Overview of the Final Project

The goal is to tell a coherent and focused story with your data, which answers a question (or questions) that a researcher, or current or future employer, might want to have answered. The goal might be to understand a source of covariance, make a recommendation, or understand change over time. We don’t expect you to reach a definitive conclusion in this analysis. Still, you are expected to tell a data-driven story using evidence to support the claims you are making on the basis of the exploratory analysis conducted over the past term.

In this final project, statistical analyses are not required, but any students who wish to include these may do so. However, your primary analysis should center around visualization rather than inferential statistics. Many scientists only compute statistics after a careful process of exploratory data analysis and data visualization. Statistics are a way to gauge your certainty in your results - NOT A WAY TO DISCOVER MEANINGFUL DATA PATTERNS. Do not run a multiple regression with numerous predictors and report which predictors are significant!!

Tasks of Assignment#1

This assignment is the first component of your final project.
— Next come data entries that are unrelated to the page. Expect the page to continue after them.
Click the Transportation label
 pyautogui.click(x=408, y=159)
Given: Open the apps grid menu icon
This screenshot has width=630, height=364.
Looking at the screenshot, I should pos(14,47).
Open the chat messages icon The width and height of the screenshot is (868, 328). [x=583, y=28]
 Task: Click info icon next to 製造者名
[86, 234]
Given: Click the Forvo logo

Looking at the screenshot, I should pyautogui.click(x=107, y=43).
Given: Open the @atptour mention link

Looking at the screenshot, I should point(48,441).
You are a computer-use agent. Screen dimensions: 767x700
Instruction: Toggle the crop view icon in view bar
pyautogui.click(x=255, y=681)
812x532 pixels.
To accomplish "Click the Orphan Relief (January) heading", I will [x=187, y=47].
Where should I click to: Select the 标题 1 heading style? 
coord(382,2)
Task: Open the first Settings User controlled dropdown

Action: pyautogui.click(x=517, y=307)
Together with the later assignments, it make up a short paper/report. In this assignment, you should introduce a dataset(s) and how you plan to present this dataset(s). This assignment should include the following components:

  1. A clear description of the dataset(s) that you are using.

  2. What “story” do you want to present to the audience? In other words, what “question(s)” do you like to answer with this dataset(s)?

  3. The Plan for Further Analysis and Visualization.

We will have a special class meeting on April 12 to review and discuss students’ proposed datasets for the final project. If you want your project being discussed in the class, please submit this assignment before April 12.

library(tidyverse)

knitr::opts_chunk$set(echo = TRUE, warning=FALSE, message=FALSE)

Part 1. Introduction

In this part, you should introduce the dataset(s) and your research questions.

  1. Dataset(s) Introduction:

    • identify the source of the dataset(s): who or which organization collected the dataset(s); some dataset(s) also tells you how and when it was collected ;

    • a description of the “cases” represented by the dataset(s); in other words, what does each row represent?

    • Erico’s hint: the website of the dataset(s) usually has a brief introduction of the above information; you can also look for the “user manual” document that comes with the dataset(s).

    • For reference, you can check outthe “Introduction” section of this final project as an example of dataset(s) introduction.

  2. What questions do you like to answer with this dataset(s)?

Part 2. Describe the data set(s)

This part contains both a coding and a storytelling component.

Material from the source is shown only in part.